**TASK REQUIREMENTS:** Lines before the one containing "This screenshot has width=443, height=257." are not wanted. Transcribe that line and all after it exactly, to the end of the entries.

(Stored data)
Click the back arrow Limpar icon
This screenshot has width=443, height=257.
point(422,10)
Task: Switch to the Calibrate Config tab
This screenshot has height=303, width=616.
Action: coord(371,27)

**RESULT FOR THIS TASK:**
This screenshot has width=443, height=257.
point(422,10)
Task: Switch to the Calibrate Config tab
This screenshot has height=303, width=616.
Action: coord(371,27)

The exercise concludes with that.